Così era possibile osservare l’inarrestabile e fluido fluire del flusso dei flutti dell’acqua, sempre intenta nel suo inarrestabile evaporare, piovere, ghiacciarsi e, dunque, evaporare nuovamente, piovere nuovamente, e ghiacciarsi nuovamente, per poi ripetere il tutto, incessabilmente.

Si poteva poi fare da silenti spettatori al lentissimo erodersi dei monti in pietre… rocce… sassi… pietrisco… ghiaietto… e sabbia che — scivolando sino al rovente centro del pianeta — si faceva magma, e lapillo, ed eruzione e, alfine, nuovamente monte.

Per questo motivo, a Tlön, ogni mortale autunno — col suo esercito di foglie cadute in una vana quanto inevitabile resistenza — era anche preludio alla nascita dell’humus che, a primavera, avrebbe alimentato nuovi steli, nuovi rametti, nuovi tronchi, e — ancora — nuovissimi eserciti di foglie smeraldine.

Tuttavia accadde che, sul pianeta Tlön, nacque un essere in grado di plasmare e di mescidare tra loro gli ingredienti della natura, al fine di creare materiali e sostanze prima inesistenti. Su tali sostanze — talvolta dette “vetro”, talaltra volta chiamata “plastica” — gli abitanti di Tlön apposero un’etichetta. Una sorta di ammonimento, o di consiglio, che avvertiva il possessore di tali sostanze di non abbandonarle nell’ambiente, perché esse — a differenza di tutte le altre cose che erano a Tlön — non si inserivano in alcun processo ricorsivo ma, al contrario, una volta nate erano destinate a rimanere così com’erano, in eterno, senza potersi mai più tramutare in ciò che erano state. Senza poter nemmeno sperare di divenire ciò che non sarebbero mai divenute…

E così, negli anni e nei secoli, dalle montagne fu munto l’incandescente metallo, mentre dalle miniere fu estratto l’uranio tumorale, e dalle spiagge fuse fu ricavato l’adamantino cristallo.
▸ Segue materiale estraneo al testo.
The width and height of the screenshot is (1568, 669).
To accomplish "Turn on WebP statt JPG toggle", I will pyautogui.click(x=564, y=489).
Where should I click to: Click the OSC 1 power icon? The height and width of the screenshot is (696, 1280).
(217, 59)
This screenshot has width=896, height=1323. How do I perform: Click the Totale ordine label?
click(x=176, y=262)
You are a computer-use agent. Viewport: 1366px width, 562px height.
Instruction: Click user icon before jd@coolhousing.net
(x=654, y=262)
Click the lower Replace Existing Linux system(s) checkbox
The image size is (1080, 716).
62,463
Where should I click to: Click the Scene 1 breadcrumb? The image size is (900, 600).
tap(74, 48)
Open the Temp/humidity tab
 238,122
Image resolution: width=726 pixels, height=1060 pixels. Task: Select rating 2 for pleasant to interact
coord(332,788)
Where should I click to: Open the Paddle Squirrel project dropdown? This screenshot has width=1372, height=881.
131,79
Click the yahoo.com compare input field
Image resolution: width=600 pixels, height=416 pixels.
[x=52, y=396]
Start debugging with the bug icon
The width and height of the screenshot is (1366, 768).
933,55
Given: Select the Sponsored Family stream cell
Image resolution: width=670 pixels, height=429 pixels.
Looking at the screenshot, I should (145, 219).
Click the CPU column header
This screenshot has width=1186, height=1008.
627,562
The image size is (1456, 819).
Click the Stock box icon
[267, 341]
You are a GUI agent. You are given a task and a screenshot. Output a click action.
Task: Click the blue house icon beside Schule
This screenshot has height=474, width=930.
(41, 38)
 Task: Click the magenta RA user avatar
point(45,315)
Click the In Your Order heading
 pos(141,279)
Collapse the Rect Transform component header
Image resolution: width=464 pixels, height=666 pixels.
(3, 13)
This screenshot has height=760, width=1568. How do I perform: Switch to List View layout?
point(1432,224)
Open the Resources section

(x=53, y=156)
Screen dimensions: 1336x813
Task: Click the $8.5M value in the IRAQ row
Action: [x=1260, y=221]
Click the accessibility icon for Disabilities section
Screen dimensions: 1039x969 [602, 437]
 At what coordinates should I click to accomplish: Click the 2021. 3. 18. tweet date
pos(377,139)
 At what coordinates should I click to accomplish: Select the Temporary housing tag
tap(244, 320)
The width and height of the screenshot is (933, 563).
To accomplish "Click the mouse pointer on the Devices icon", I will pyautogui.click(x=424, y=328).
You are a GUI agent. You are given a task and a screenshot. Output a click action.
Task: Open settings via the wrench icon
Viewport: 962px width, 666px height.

E di fusione in fusione, di trasformazione in trasformazione, Tlön divenne ciò ch’è oggi: un pianeta sul quale, essendo tutto eterno, nulla più è vivo.

Un pianeta sul quale, tra fiumi di petrolio e fontane di metano, in parchi di polistirolo, sorge un museo nel quale è conservata l’ultima foglia.

Quella foglia accanto alla quale è scritto: “non disperdere nella spazzatura”.